Child sexual abuse: Disclosure, social support and subjective health in adulthood

Av Eva M C Jonzon (2006)


Child sexual abuse (CSA) is a known risk factor for ill-health. It is assumed that the health consequences are worse if the abuse has been considered severe or if the child has been exposed to cumulative trauma, e.g. physical abuse or other stressful life events. However, symptom development seems to vary widely between individuals. According to developmental theories the dynamic interplay between environmental and individual conditions creates a course toward either healthy or maladaptive outcomes. Social support has been shown to have a strong influence, direct or indirect, on abuse sequelae – a higher amount of support is related to better psychological functioning. However, adult victims may have difficulties forming close relationships with others due to lack of trust and other abuse aftermath. Further, despite a high risk for ill-health victims often fail to disclose the abuse. If they do tell they are riot rarely met by negative reactions, which has been related to worse outcome. Delayed disclosure is related to intra-familial abuse, closeness to the perpetrator, multiple perpetrators, age at onset and severe abuse. The victim may experience a psychological disclosure dilemma: the need to tell in order to get support is weighed against the risk to receive negative reactions. Thus, the overall aim of the thesis was to contribute knowledge concerning the relationship between child sexual abuse, disclosure, social support, and subjective health in adult women reporting experiences of sexual child maltreatment.
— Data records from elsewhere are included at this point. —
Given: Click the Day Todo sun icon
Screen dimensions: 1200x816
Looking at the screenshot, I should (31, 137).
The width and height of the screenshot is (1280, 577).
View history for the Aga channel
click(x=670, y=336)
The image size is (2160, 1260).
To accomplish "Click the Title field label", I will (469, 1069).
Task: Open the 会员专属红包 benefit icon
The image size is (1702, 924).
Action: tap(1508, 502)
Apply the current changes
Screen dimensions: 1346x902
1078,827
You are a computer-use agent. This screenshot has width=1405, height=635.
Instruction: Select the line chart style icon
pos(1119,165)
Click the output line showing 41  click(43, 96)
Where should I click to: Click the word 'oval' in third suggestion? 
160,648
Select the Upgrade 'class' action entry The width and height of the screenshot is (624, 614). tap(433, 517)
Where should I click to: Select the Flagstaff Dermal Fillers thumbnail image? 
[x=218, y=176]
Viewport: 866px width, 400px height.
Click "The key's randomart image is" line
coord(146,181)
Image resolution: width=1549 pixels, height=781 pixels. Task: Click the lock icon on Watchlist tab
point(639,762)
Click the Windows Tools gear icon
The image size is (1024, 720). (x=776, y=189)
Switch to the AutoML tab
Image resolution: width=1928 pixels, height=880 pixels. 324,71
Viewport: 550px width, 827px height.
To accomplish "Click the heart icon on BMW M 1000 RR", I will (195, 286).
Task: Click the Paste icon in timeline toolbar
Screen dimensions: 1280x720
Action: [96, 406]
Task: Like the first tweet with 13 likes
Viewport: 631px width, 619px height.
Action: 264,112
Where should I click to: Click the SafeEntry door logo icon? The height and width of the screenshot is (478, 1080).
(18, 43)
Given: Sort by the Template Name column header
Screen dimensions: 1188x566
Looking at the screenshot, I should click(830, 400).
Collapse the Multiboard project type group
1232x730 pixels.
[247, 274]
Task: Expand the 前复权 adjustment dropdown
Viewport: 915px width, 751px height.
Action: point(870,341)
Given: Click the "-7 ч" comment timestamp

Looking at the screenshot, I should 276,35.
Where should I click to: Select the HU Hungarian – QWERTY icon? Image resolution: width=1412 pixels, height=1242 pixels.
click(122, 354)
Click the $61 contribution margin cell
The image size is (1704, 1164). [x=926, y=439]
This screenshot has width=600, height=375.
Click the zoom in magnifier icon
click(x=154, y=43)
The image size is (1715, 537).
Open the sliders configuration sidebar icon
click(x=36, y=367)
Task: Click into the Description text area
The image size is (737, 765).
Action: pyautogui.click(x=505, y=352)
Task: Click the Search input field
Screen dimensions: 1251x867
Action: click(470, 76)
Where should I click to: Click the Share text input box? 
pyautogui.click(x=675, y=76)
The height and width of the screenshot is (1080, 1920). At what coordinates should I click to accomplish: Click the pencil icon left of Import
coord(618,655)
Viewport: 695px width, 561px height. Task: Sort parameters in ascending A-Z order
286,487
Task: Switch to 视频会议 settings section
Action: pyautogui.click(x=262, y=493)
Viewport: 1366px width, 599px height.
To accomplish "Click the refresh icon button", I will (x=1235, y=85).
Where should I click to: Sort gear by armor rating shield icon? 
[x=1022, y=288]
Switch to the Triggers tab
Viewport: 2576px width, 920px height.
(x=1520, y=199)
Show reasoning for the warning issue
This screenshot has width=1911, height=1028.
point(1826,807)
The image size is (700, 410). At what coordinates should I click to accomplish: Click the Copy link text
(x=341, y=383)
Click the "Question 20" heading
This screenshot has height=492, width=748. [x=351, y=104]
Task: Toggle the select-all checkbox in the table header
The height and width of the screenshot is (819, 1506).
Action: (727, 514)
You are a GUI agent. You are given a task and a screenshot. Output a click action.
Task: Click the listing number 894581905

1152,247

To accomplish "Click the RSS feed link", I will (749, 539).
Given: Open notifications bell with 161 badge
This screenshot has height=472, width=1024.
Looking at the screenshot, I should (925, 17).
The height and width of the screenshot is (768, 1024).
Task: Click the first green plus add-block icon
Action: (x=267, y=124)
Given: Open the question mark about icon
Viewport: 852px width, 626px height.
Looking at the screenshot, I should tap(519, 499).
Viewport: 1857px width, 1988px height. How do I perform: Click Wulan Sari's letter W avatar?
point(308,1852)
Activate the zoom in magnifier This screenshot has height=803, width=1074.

Methods. The thesis was based on a study with a cross-sectional design using retrospective data about abuse and disclosure experiences as well as current data about health and social support. Participants (n = 152, aged 20-60 years) were recruited by advertisements in a membership magazine published by a national organisation for sexually abused women providing activities for support and healing, as well as in staff magazines for municipal employees in the Stockholm area. Data was retrieved by both a semi-structured interview and questionnaires. Analyses included quantitative methods (variable-approach and person- approac h) as well as qualitative methods. Results. The results showed that disclosure characteristics were more prominently related to health than sexual abuse characteristics. Moreover, in spite of experiences of severe abuse and negative reactions after disclosure it was possible to get access to health enhancing social support in adulthood. The relation between disclosure-related events and health was dependent on source and type of reaction, in favour of partner and friends. A positive reaction from a partner was strongly related to subjective health. It may be crucial for victims of CSA who have problems with trust and intimacy to get emotional support, acceptance and respect from a partner in overcoming these feelings. Further, two groups of women reporting good health in spite of severe abuse were found by cluster analysis. The groups were among other things characterised by a high proportion of women who had formerly been active members in the support organisation. A qualitative analysis of the member’s experiences from the organisation showed that a victim process altering the victim identity over time seemed to constitute an important part of the individual development. However, few members who had gone through crucial steps of the victim process seemed to remain in the organisation passing the knowledge on to new members, thus creating a chronic structural problem for the organisation to deal with.

Conclusions. Social support is a crucial protective factor for victims of child sexual abuse, a group highly at risk for and ill-health and adverse outcome. Victims of child sexual abuse seek and receive social support in various ways depending on severity of abuse, timing of disclosure and choice of disclosure receiver. Thus, the whole disclosure process during life is important to consider when studying disc losure-rel ated events in relation to social support and health. Further, different methods of analyses may contribute to the understanding of how risk and protective factors interact. Both variable- and person-based methods pointed at the importance of resources like selfesteem and social support above the amount of risk factors for health outcome. Finding ways to combine self-help with professional help might be fruitful and constitutes a further challenge for psychiatry when it comes to the task of developing new and effective care for this group.